# Kaynak metin
"İçtihat Metni"
İNCELENEN KARARIN
MAHKEMESİ : ... ASLİYE HUKUK MAHKEMESİ
DAVA TÜRÜ : TAPU İPTALİ VE TESCİL
Taraflar arasındaki tapu iptali ve tescil istemine ilişkin açılan davadan dolayı yapılan yargılama sonunda, Mahkemece verilen kısmen kabul kararı Yargıtay (Kapatılan) 16. Hukuk Dairesince bozulması üzerine İlk Derece Mahkemesince bozma ilamına uyularak yapılan yargılama sonunda davanın kabulüne ilişkin verilen karar süresi içinde davalı M.. K.. vekili tarafından temyiz edilmekle; temyiz dilekçesinin kabulüne karar verildikten sonra, dosyadaki belgeler incelenip gereği düşünüldü:
I. DAVA
Davacılar vekili dava dilekçesinde; ... köyü ... ada ..., ... ve ..., ... ada ... ... ada ..., ... ada ... parsel sayılı taşınmazların davalı M.. K.. adına ... ada ..., ..., ..., ... ada ... ve ... ada ... parsel sayılı taşınmazın davalı A.. K.. adına tespit ve tescil edildiğini, bu taşınmazların tarafların murisi ....’den intikal eden taşınmazlar olduğunu, davacıların da ... mirasçısı olduğunu belirterek, tapu kayıtlarının iptali ile davacılar adına miras payları oranında tesciline karar verilmesini talep etmiştir.

# Gösterilen liste
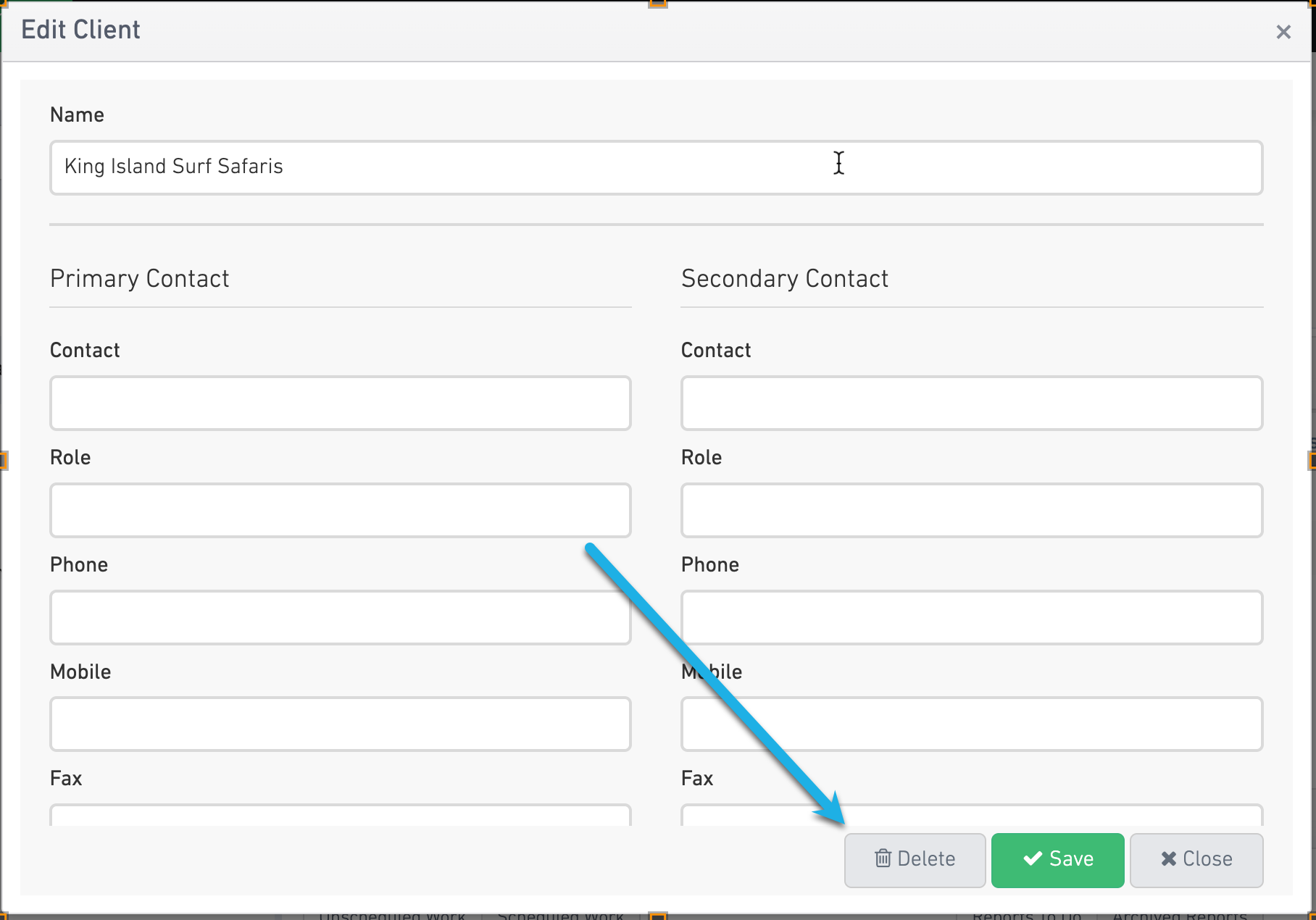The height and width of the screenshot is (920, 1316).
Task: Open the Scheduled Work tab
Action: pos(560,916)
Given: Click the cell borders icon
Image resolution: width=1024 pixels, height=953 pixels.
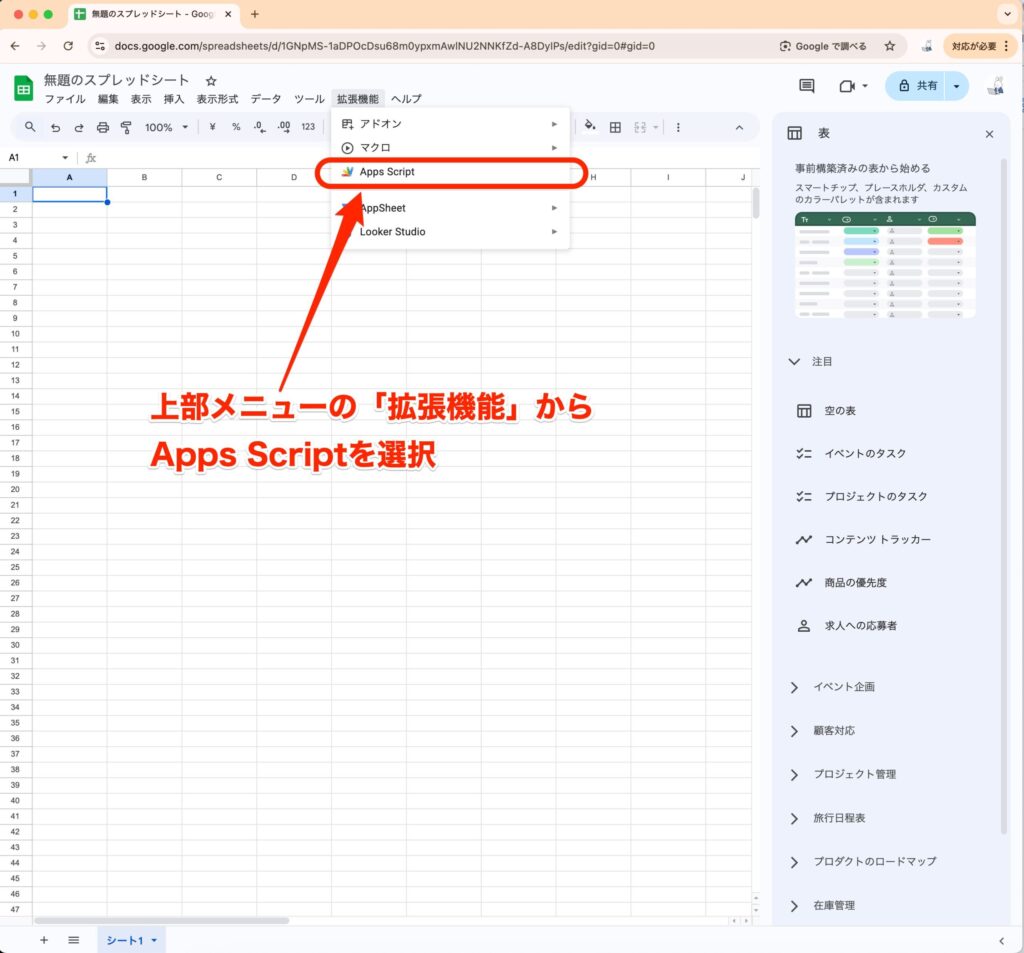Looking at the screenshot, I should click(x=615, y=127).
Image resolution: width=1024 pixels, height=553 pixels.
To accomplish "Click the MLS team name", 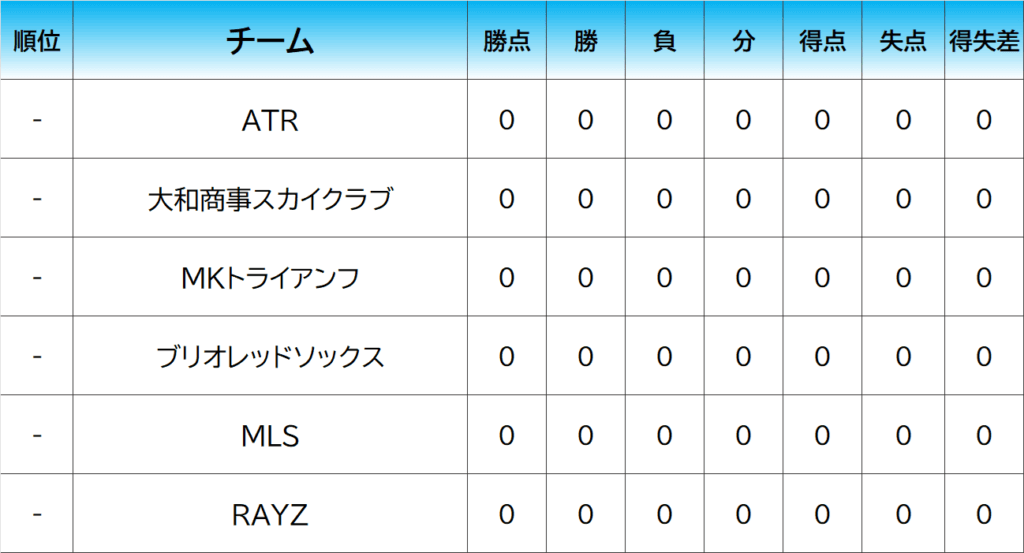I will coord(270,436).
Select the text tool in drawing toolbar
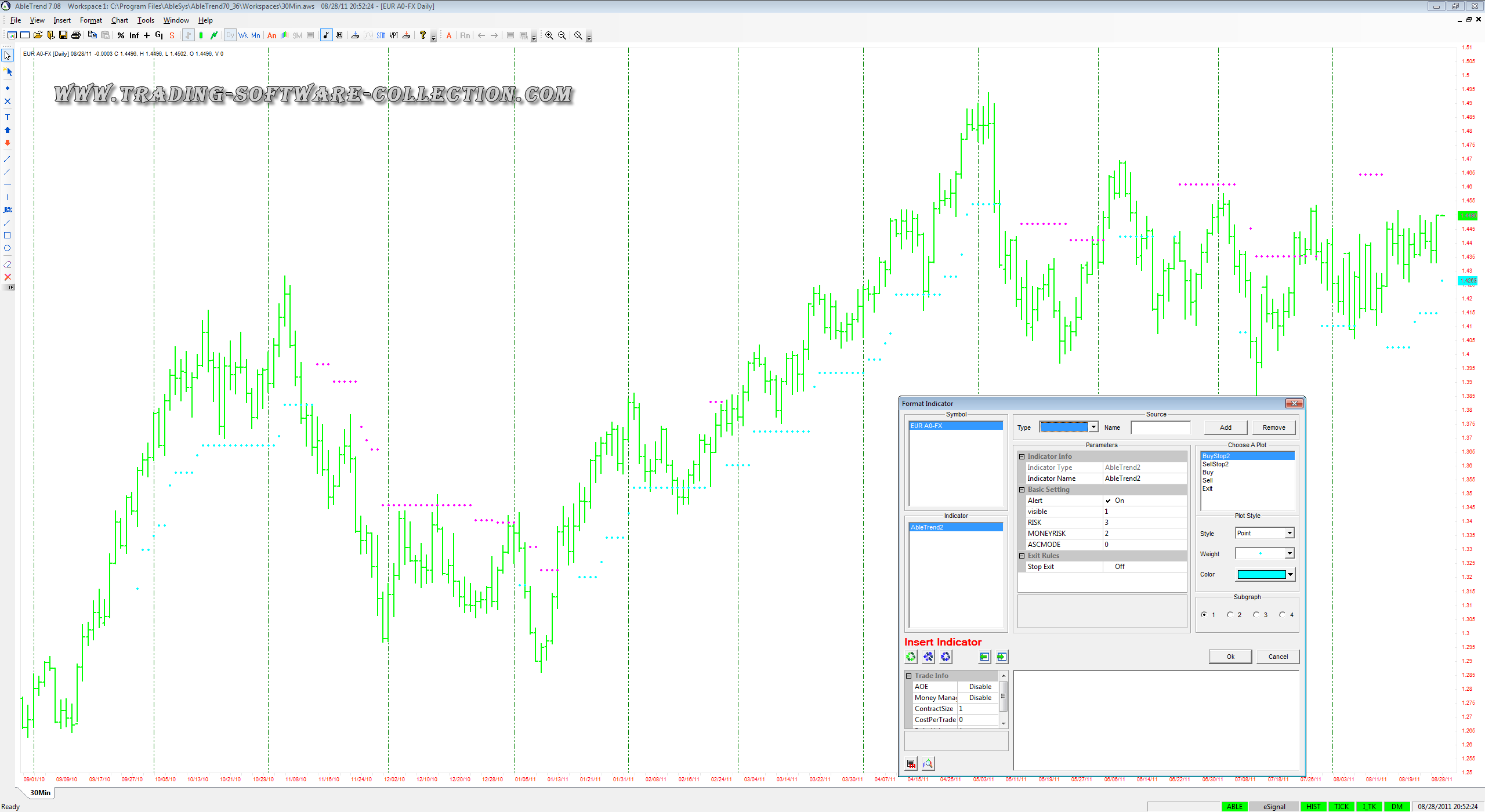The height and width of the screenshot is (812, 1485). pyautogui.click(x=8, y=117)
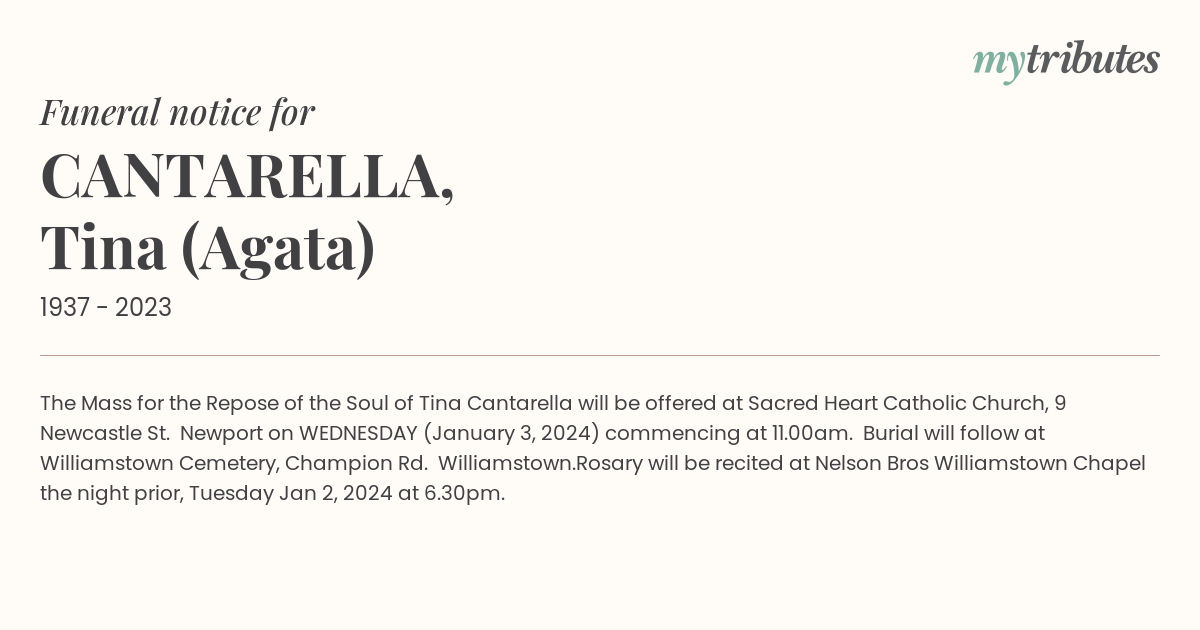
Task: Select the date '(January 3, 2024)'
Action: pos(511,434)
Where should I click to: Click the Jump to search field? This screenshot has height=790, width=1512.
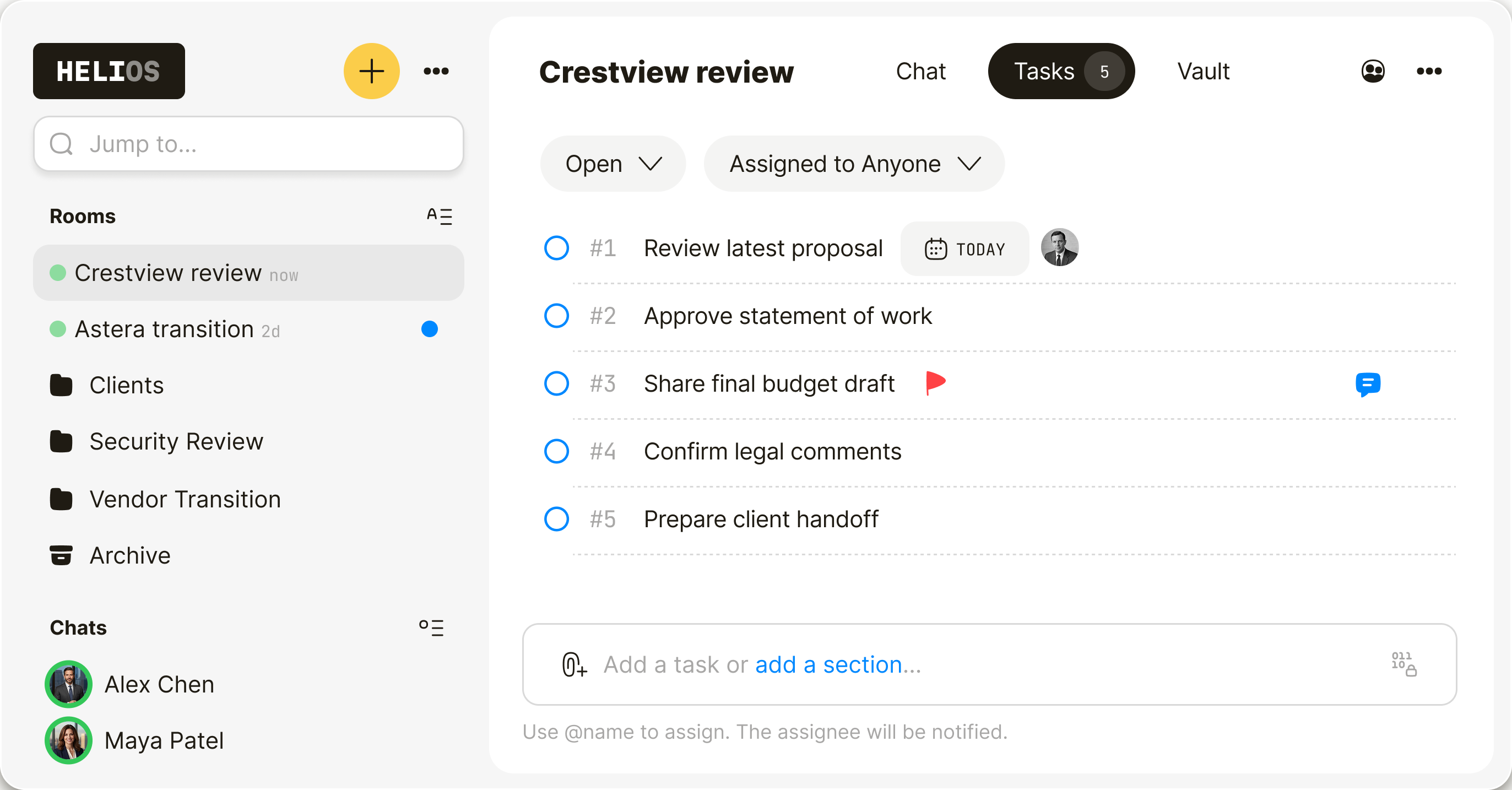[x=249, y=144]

# Talep
Kaynak metne dayanarak şu soruları yanıtlayın:
1. Davanın türü nedir?
2. Mahkemenin ilk verdiği kısmen kabul kararını hangi daire bozmuştur?
3. Davacılar, taşınmazların kendi adlarına hangi oranda tescil edilmesini istemiştir?
Liste, kaynak metinden bağımsız ayrı bir malzemedir.

# Yanıt
1. Tapu iptali ve tescil.
2. Yargıtay (Kapatılan) 16. Hukuk Dairesi.
3. Miras payları oranında.